SAFE BUT SAD Placido was grateful for his protective equipment, but sad that he couldn't comfort patients. "They can't see your expression through the mask," he says. (Photo: TC Archives)

Each proning procedure took about 15 minutes, with the team changing all its protective gear in between each patient visit.

“You have to make sure all the I.V. lines and other tubes are coordinated,” Placido says. “It’s a little easier when you put people back on their backs, because the lines tend to fall naturally into place.  Basically, the work is all about being as efficient as possible with your own movements — pulling, pushing, lifting. That’s why they enlist rehab specialists.”

Again, Placido says, he had to come to grips with the gravity of the work he was doing.

“You see stuff on the news, but being there in person, you realize that the patients are by themselves, in the ICU, on a ventilator,” he says. “Many of them die alone. It’s so hard. And you can’t really comfort them. They can’t see your expression through the PPE, only your eyes.”

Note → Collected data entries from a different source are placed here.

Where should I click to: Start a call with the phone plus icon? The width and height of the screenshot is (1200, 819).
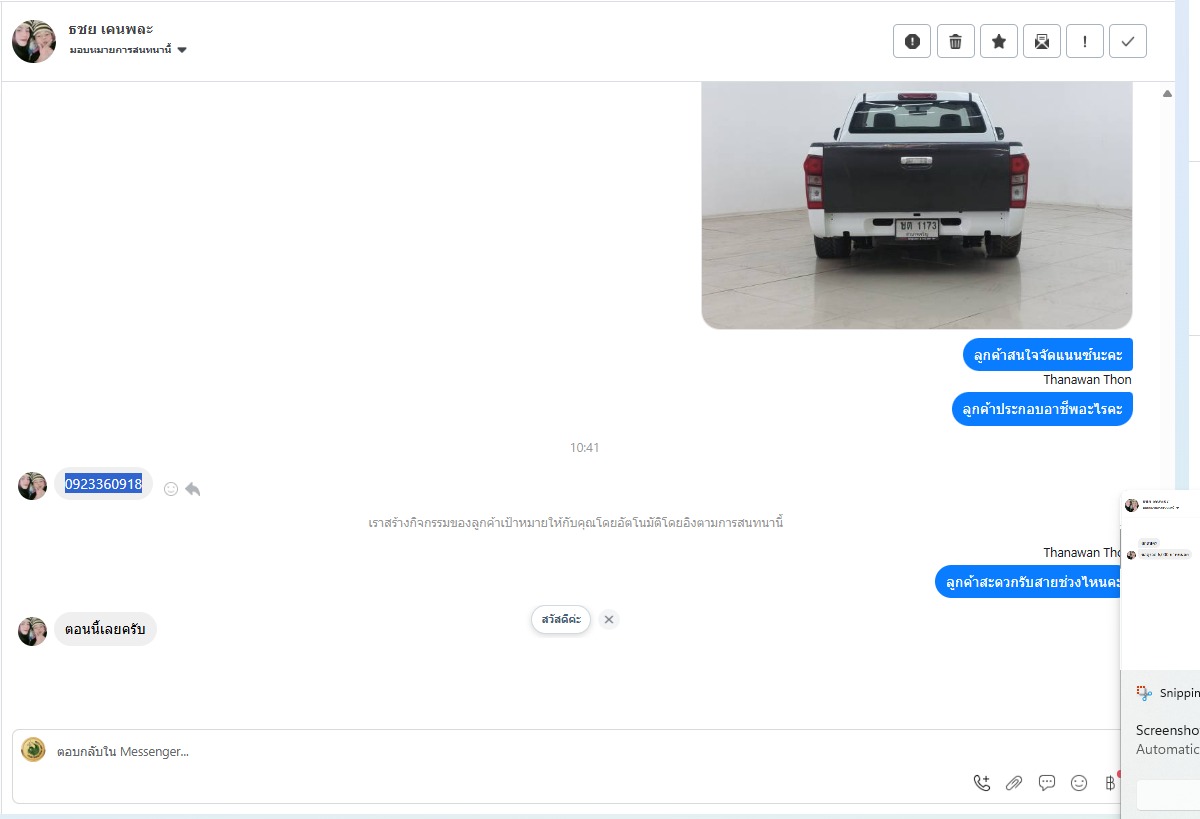pos(982,783)
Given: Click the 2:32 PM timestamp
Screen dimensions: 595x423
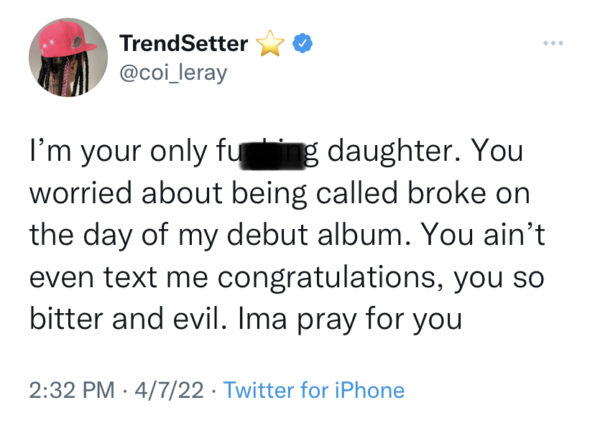Looking at the screenshot, I should 72,390.
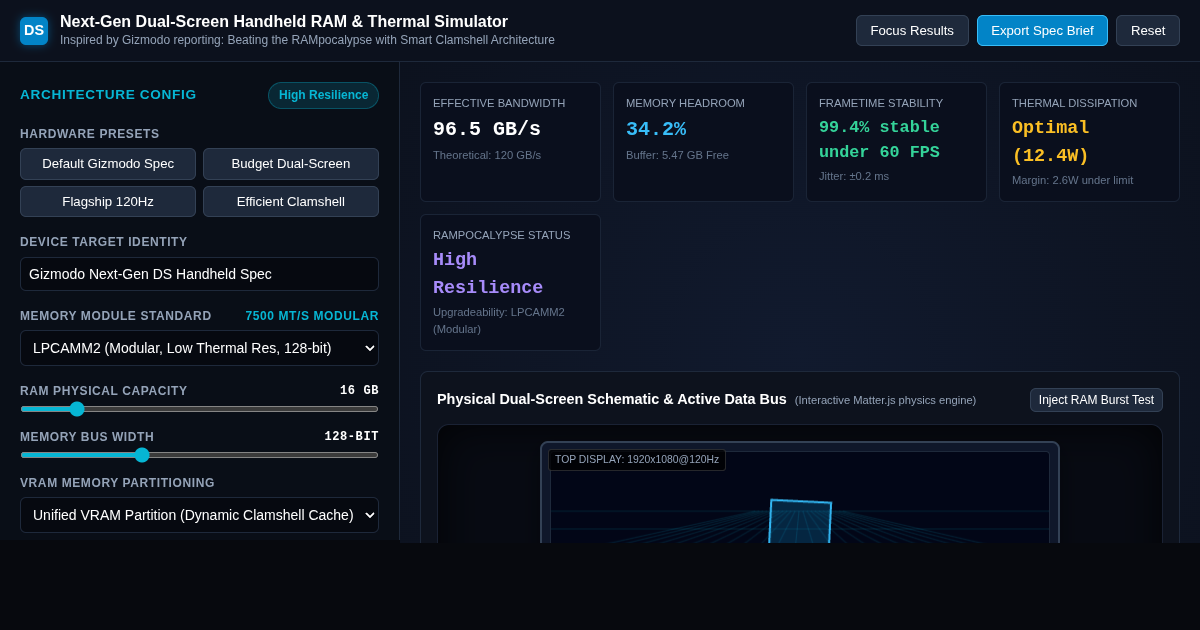Select the Effective Bandwidth metric card

point(510,142)
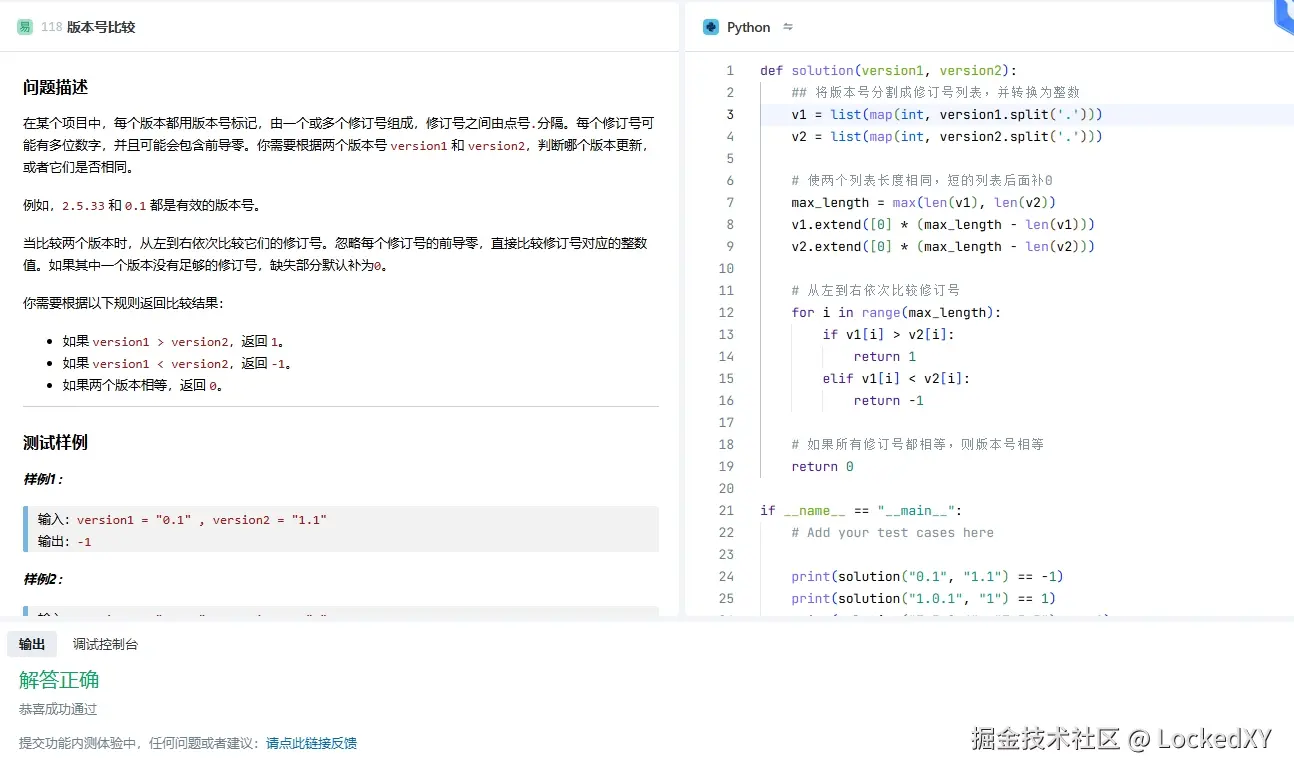The image size is (1294, 775).
Task: Click the 解答正确 success message
Action: coord(58,680)
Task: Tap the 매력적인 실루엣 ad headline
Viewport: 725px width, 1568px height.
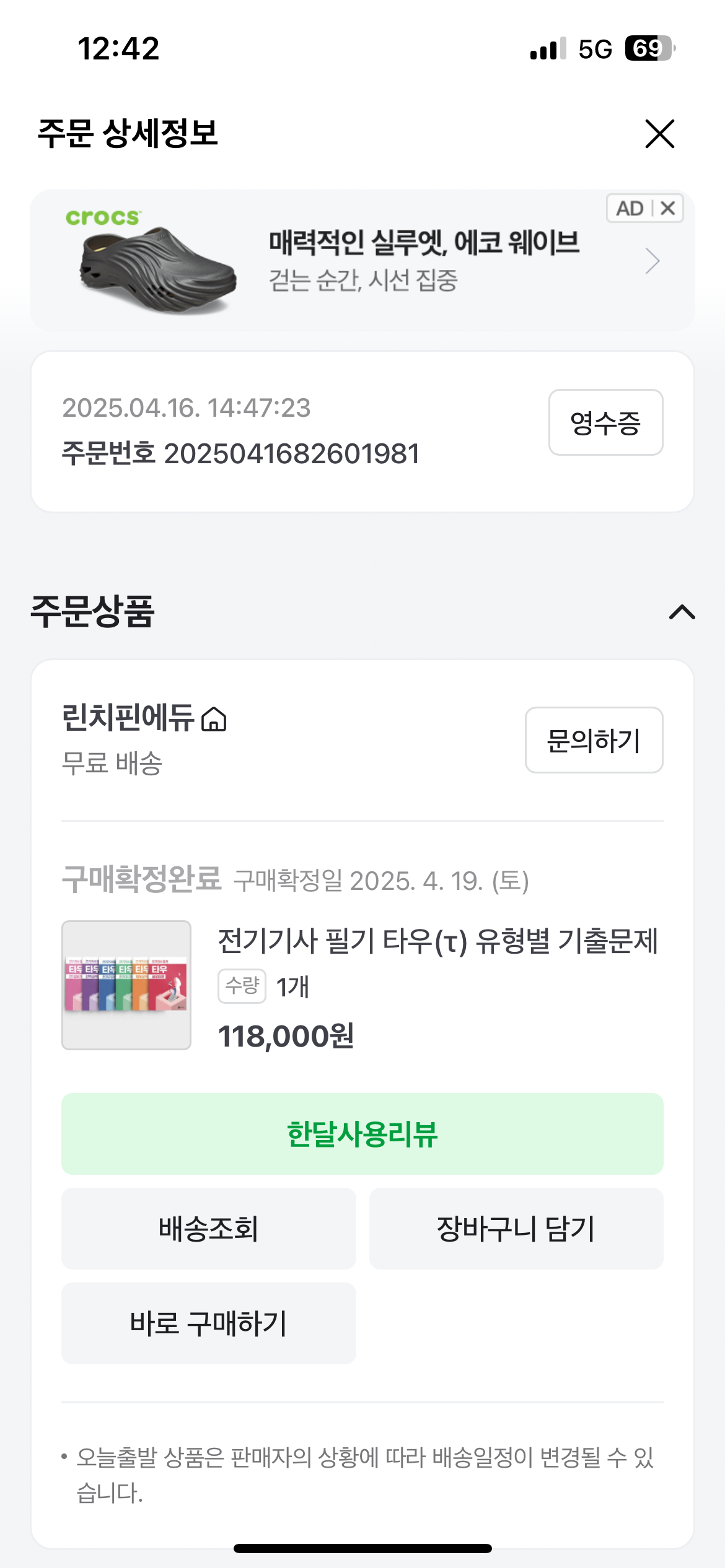Action: pos(424,242)
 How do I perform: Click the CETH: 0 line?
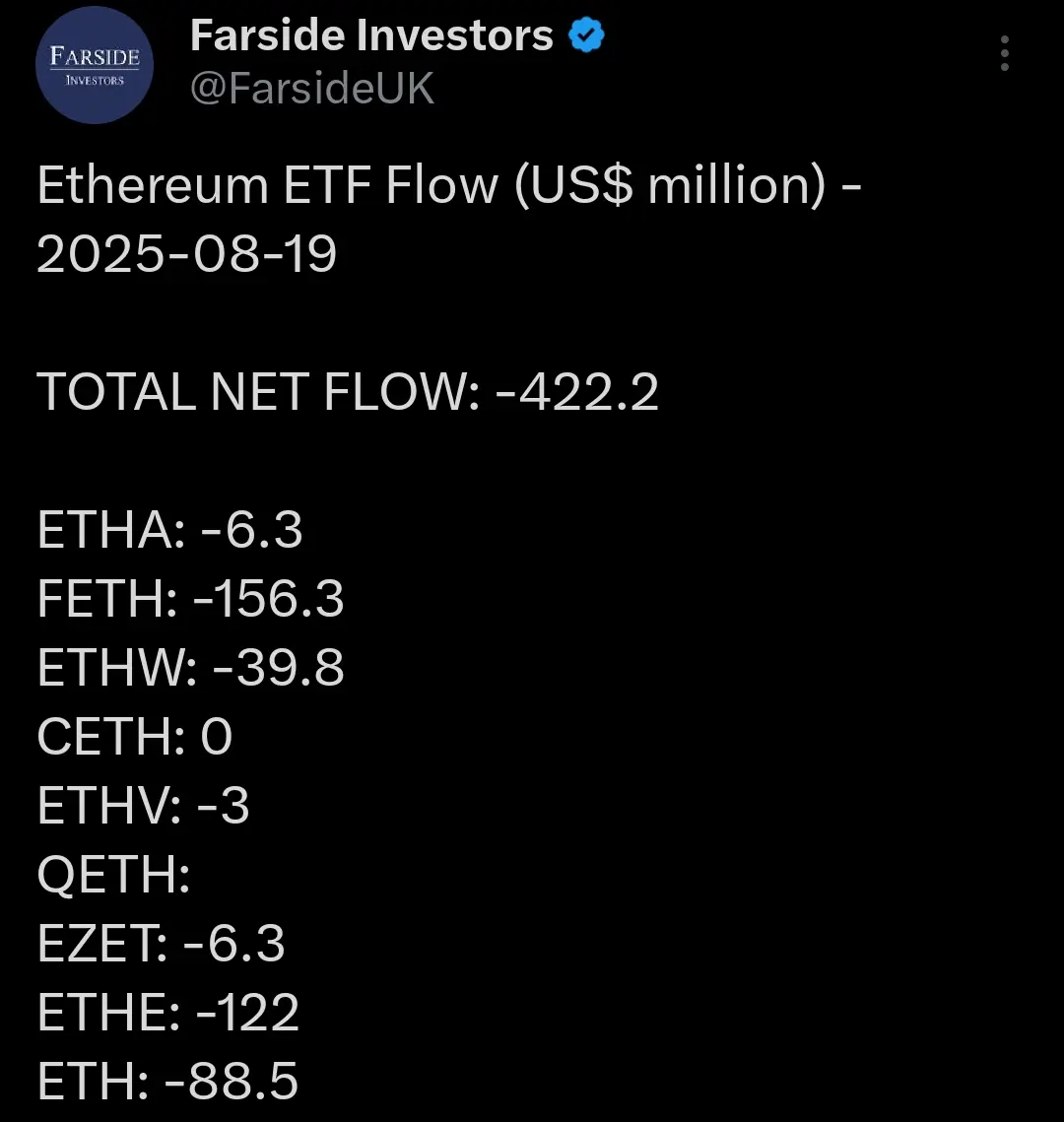pos(135,736)
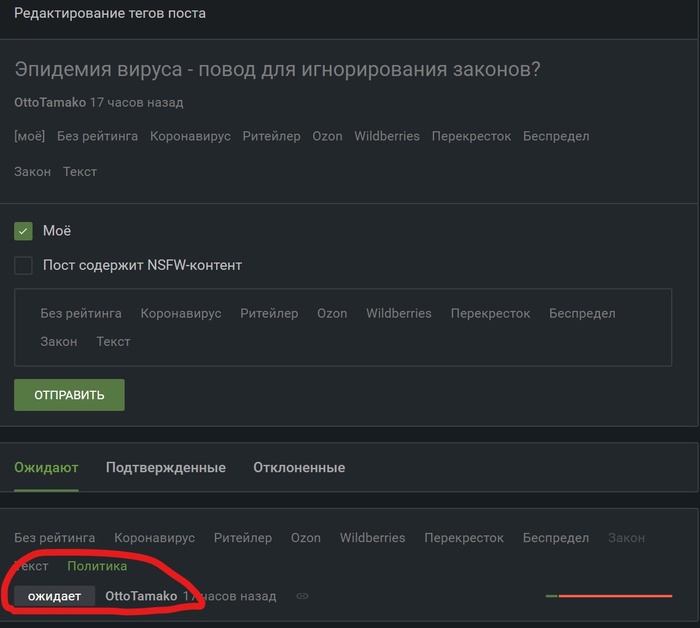Select the "Ozon" tag in the pending list
This screenshot has width=700, height=628.
[306, 538]
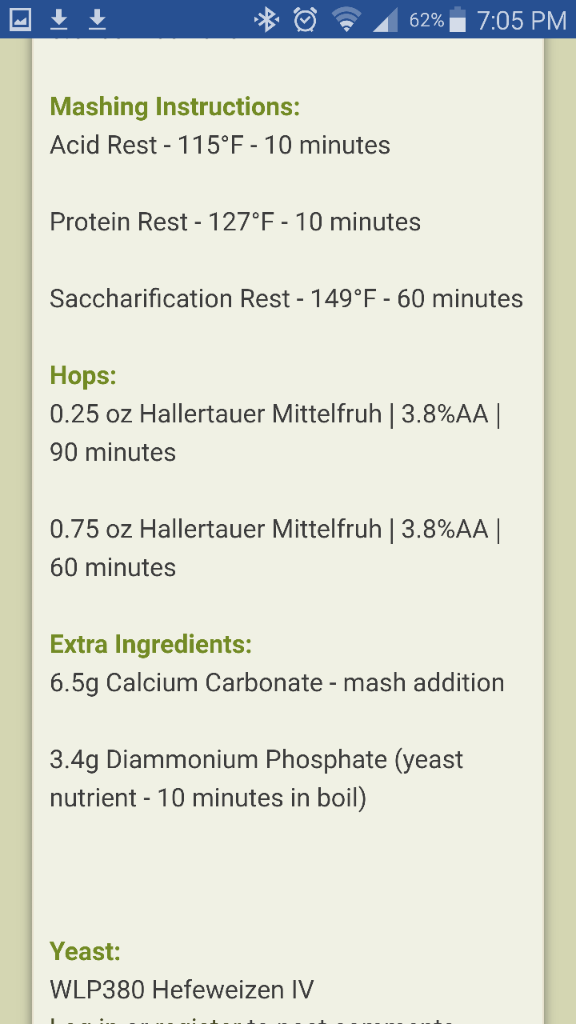Tap the 0.75 oz Hallertauer Mittelfruh entry
The width and height of the screenshot is (576, 1024).
pyautogui.click(x=276, y=548)
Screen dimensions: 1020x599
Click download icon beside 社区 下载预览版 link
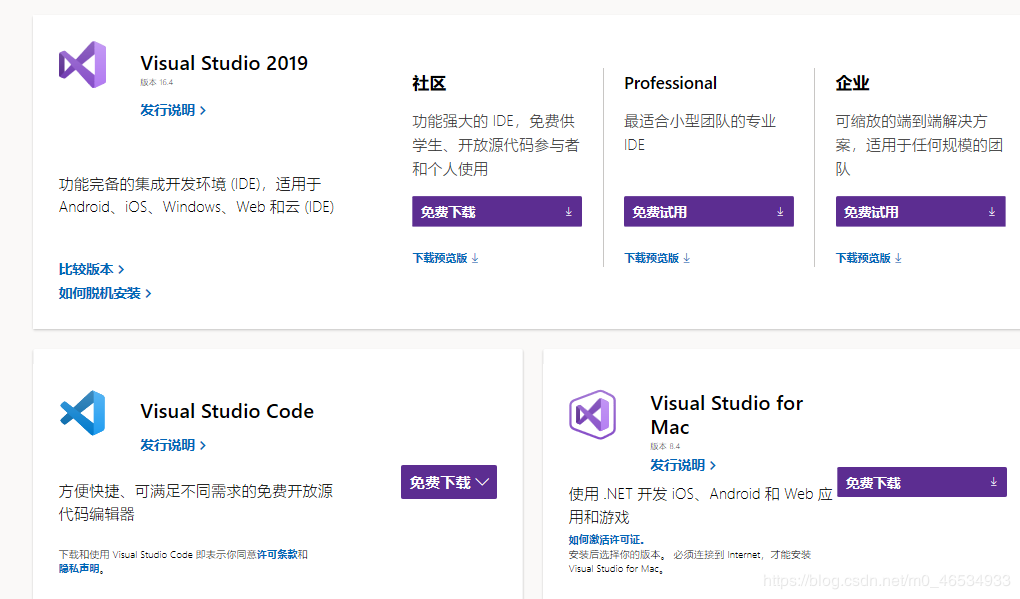coord(475,258)
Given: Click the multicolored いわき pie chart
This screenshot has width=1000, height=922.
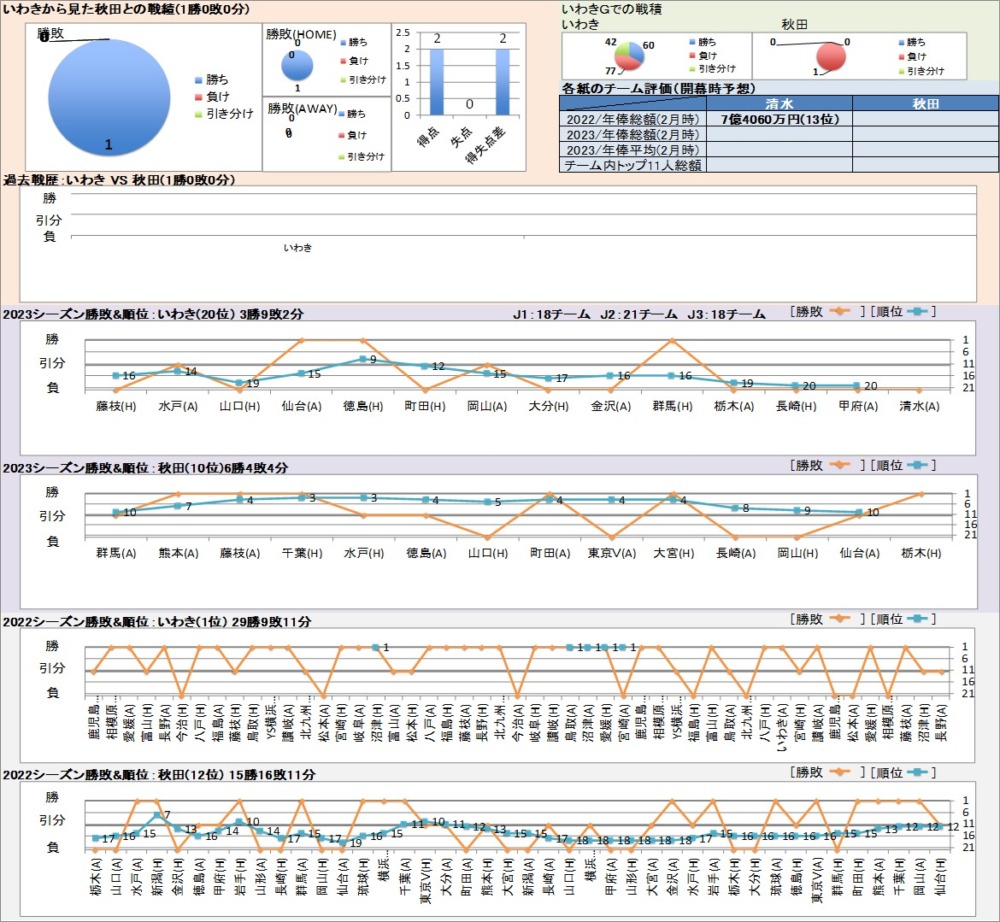Looking at the screenshot, I should pyautogui.click(x=627, y=57).
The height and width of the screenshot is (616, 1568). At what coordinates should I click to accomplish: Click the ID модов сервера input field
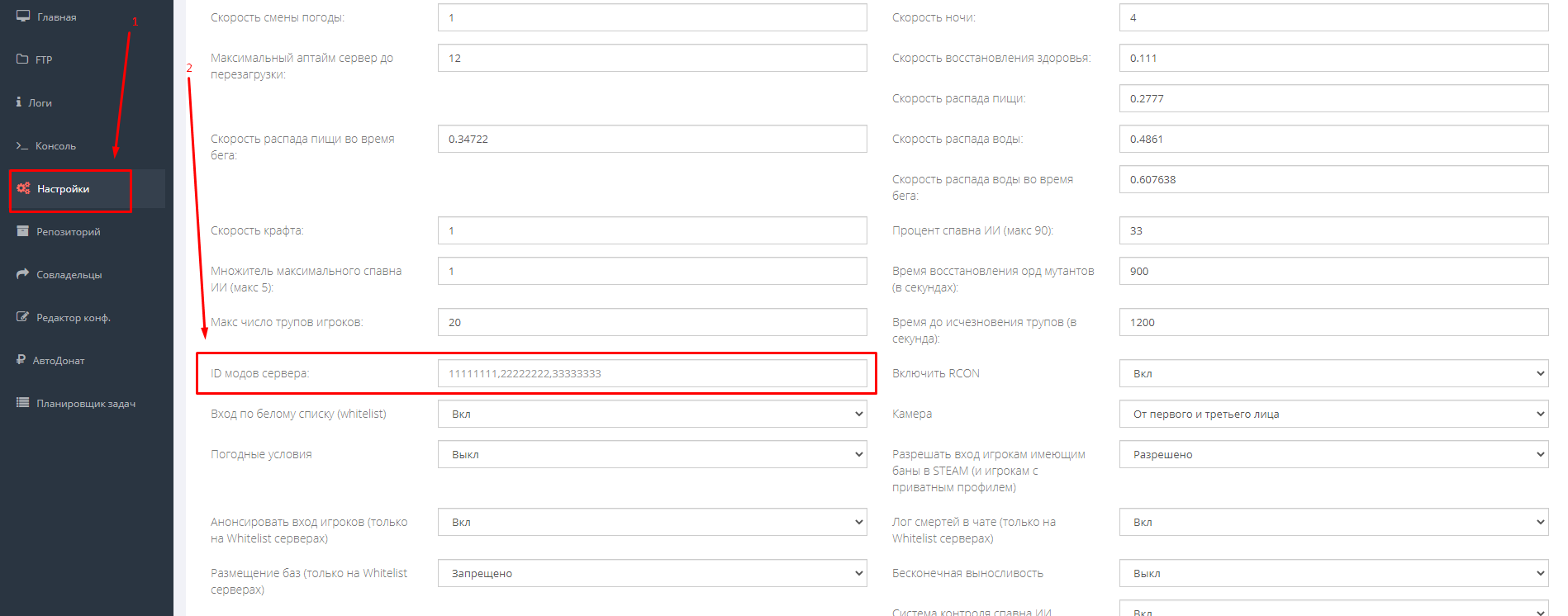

Not all of his work was under such dire circumstances.  Placido also spent several hours per day assisting physical therapists with patient care and working with non-intubated COVID patients who were recovering or in the earlier stages of the disease.

“They get physical therapy because we’re trying to assess their functions of daily living,” Placido says. “Can the patient walk safely without losing oxygen saturation? Can they be sent home, or do they need to be kept longer?”

With the numbers of new COVID cases and deaths beginning to substantially drop in New York City, Placido finished his Brooklyn deployment this past week. He’s working from home, doing telehealth sessions with recovering cardiac patients, and plans to return to NYU-Langone in about two weeks, when his clinic is expected to reopen.  

But he knows that he hasn’t seen the last of COVID.

It’s really about what side of history you want to be on. That’s why I volunteered. I’d rather be helping than not.

“Patients with cardiac issues are more susceptible to the virus — and then, there are pulmonary aspects to the work we do, too,” he says. “So, in my normal job, I’m going to be seeing a lot of recovering COVID patients coming in for rehab.” 

That’s where his studies at TC will likely prove especially useful.

“One of the really great things about TC’s program is that it’s given me a deeper understanding of exercise physiology and how to apply it,” he says. “So, for example, with cardiopulmonary exercise testing — I wasn’t really that familiar previously with a lot of the unit measurements that are generated by our evaluation tools. But at TC I’ve learned in-depth what the values that patients are producing mean. And we’re likely to see some very severe pulmonary numbers when we do exercise testing on recovering COVID patients, because the virus is a restrictive lung disease by nature.”  

For now, Placido’s family is heaving a big sigh of relief that he’s no longer on the frontlines.

“They were really freaked out at first, though very supportive — my mom and my aunt were texting me every day with their prayers, and now that I’m done, they’re telling me I’m a hero,” he says, smiling. It’s clear that he doesn’t look at it in quite that way. “It’s really about what side of history you want to be on. That’s why I volunteered. I’d rather be helping than not.